Удобство жизни, по словам Всеволода, это не только короткое расстояние до садика, куда ходит его ребенок, а люди, с которыми он сталкивается в подъезде или общается каждый день: «Просто другое качество жизни и среды». Тем не менее, Чернозуб подчеркивает, что в Литве он иностранец и ему трудно самореализоваться в чужой языковой среде: «И останусь иностранцем! Мой ребенок может быть местным. В этой среде мне по-человечески комфортно, но я не могу здесь реализовываться как журналист и публицист, потому что все говорят на другом языке. Я никогда не овладею литовским так, чтобы на нем писать».

По мнению Всеволода, если твое призвание — политика, журналистика и общественная деятельность, то именно Москва для русскоязычного человека является центром, куда надо стремиться для реализации профессиональных амбиций. «В силу определенных событий сейчас Киев становится автономным игроком, но даже для многих гуманитарно мыслящих киевлян Москва много-много лет была имперским центром. Чтобы стать самым известным русскоязычным ученым, ты должен жить в Москве, чтобы стать самым известным русскоязычным писателем, путь тоже — через Москву. Это огромное и бесконечное культурное производство». Чернозуб говорит, что он знаком с большинством современных российских художников, активистами Pussy Riot, организаторами различных фестивалей и акций, режиссерами, поэтами. «Меня задержали с режиссером, моим ровесником, ему около 30 с лишним лет. Он снял фильм «Леха Штырь» («Как Витька Чеснок вез Леху Штыря в дом инвалидов» — ред.), который сейчас собирает очень много премий. В одном участке со мной был и Федя Амиров — один из самых талантливых пианистов России и мира».

ОМОН без разговоров

Всеволод свой политический активизм начинает отсчитывать с 2005 года. «Меня задерживали больше 50-ти раз. Первый раз задержали 11 лет назад, в сентябре. Все тогда шутили, что это крещение. А массовые задержания начались где-то с 2006 года. В начале нулевых можно было митинговать, где угодно. Даже лимоновцы могли стоять под Кремлем и кричать «Революция!», «Свободу собраний!». А где-то с 2004-5 года постепенно стали запрещать почти все уличные акции». Запретили и акцию в память о Беслане, которую активисты хотели провести спустя несколько лет после штурма школы. «Правозащитники были в шоке от того, что ее запретили. Решили выйти из принципа, потому что акции нельзя запрещать. Это грубое нарушение конституционных прав и Европейской конвенции. Лев Пономарев и Юрий Самодуров, который был тогда директором Сахаровского центра (Сахаровский центр был признан иностранным агентом, по этой причине в декабре 2017 года еще один такой центр открылся в Каунасе — ред.), были организаторами этой акции. Мы стояли около Соловецкого камня, на Лубянке, с черными плакатами «Помним. Скорбим». Чернозуб вспоминает, как к ним подбегает толпа полицейских с криком:

— Прекратите митинг, а то мы сейчас вас всех заберем.
— На каком основании?
— Ваша акция запрещена.
— Акции нельзя запрещать.
— Нам все равно, у нас есть приказ.
— Документы предъявите.
— В отделении предъявим тебе документы.

Меня задерживали больше 50-ти раз. Первый раз задержали 11 лет назад, в сентябре. Все тогда шутили, что это крещение.

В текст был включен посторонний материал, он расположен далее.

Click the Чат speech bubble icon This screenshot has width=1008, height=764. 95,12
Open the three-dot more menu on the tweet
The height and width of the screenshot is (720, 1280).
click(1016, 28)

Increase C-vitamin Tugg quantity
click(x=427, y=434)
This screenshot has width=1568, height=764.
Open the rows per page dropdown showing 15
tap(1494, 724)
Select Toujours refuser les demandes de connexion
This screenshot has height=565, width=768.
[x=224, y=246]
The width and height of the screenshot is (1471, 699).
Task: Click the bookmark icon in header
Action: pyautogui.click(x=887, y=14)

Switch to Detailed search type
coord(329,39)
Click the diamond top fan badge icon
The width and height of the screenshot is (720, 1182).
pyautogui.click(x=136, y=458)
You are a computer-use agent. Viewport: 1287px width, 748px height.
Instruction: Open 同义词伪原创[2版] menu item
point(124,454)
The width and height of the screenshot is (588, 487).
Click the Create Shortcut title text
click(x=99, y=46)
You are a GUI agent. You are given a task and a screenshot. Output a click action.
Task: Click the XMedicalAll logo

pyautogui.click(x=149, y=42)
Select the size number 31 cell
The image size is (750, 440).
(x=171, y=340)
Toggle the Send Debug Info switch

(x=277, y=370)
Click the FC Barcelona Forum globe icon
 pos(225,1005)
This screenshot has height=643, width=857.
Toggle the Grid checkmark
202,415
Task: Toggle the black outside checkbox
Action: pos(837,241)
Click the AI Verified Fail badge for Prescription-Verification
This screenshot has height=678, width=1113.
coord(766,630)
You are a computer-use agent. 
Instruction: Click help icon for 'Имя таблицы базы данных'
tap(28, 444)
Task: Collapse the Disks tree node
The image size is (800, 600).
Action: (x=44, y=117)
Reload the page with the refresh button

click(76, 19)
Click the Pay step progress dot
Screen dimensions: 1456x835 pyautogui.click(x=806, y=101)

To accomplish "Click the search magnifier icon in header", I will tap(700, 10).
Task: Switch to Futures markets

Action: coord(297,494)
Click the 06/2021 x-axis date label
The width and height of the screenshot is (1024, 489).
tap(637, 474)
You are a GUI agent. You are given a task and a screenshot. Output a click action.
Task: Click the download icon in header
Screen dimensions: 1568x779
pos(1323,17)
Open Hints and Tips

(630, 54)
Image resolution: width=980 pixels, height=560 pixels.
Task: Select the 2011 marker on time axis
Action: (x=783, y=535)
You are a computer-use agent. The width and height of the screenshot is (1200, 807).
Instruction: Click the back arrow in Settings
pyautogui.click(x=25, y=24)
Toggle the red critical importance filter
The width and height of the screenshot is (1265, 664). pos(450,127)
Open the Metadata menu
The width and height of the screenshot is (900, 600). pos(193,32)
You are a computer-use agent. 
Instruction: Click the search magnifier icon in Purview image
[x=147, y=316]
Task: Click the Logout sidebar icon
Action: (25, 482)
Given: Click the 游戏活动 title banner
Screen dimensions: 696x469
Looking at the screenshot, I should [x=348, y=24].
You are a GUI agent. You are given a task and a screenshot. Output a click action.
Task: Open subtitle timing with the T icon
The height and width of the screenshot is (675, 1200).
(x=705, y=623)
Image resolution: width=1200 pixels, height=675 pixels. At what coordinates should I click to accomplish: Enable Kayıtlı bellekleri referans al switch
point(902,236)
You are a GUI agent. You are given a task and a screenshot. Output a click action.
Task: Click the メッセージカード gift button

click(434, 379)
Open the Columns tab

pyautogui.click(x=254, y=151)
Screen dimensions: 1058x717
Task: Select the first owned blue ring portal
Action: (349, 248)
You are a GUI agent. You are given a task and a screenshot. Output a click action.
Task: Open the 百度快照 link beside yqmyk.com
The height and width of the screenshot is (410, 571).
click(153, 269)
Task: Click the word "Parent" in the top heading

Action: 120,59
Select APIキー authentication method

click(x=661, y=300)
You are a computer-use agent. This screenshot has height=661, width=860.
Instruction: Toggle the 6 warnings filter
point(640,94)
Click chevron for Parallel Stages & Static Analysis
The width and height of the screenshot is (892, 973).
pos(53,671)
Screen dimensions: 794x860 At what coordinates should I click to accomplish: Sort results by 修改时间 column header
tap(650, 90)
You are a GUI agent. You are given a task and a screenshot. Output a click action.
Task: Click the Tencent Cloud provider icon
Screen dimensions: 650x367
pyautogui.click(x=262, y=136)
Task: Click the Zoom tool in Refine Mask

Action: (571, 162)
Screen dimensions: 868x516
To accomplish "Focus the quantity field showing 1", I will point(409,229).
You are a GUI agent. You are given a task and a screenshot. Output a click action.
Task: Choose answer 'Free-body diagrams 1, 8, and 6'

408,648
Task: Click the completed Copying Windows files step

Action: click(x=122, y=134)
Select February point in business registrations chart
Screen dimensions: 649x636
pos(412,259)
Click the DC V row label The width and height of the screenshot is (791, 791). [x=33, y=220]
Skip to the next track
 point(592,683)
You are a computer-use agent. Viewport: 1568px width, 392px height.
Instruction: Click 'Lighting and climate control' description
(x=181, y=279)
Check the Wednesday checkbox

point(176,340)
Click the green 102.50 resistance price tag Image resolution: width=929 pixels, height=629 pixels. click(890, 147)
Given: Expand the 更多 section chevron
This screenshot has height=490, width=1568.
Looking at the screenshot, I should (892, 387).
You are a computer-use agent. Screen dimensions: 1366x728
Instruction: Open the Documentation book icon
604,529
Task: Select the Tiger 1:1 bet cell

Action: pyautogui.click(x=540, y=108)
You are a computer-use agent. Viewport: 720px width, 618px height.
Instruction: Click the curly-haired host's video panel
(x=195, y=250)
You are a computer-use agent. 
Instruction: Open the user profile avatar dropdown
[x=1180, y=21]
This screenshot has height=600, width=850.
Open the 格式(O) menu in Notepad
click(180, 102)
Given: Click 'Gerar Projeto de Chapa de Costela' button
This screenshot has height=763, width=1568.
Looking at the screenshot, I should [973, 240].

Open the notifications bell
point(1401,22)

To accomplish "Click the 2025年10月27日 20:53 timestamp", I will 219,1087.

«В тот раз задерживала полиция. Обычная полиция задерживает иначе, чем ОМОН: она дольше тебя крутит, «винтит», запястья выламывает. Ты говоришь: я не пойду. Садишься. Тебя поднимают, пнуть могут, и в буквальном смысле забрасывают в автобус. А ОМОН без разговоров: подходят к тебе 3 двухметровых человека, берут тебя под мышки, и ты ничего не успеваешь сделать. Молча, как дрова». Всеволод отмечает, что девушку со знаменитой фотографии во время задержаний на акции «Он вам не Димон» (26 марта 2017 года — ред.), несла именно полиция. «У них всегда получаются такие дурацкие картинки. А ОМОН прибегает, хватает тебя как мешок и бежит дальше. Если сопротивляешься, то тебя душат, и ты сразу руки опускаешь». Всеволод признается, что во время задержаний всегда испытывает стресс, к которому невозможно привыкнуть, сколько бы ни задерживали. «Иногда выходишь и тебя сразу задерживают. В другой раз выхожу, подхожу поздороваться к кому-нибудь из коллег, и, не понимая как, оказываюсь в полицейском автобусе. Или меня около дома встречает человек, который ведет меня до метро, а в метро меня встречает другой».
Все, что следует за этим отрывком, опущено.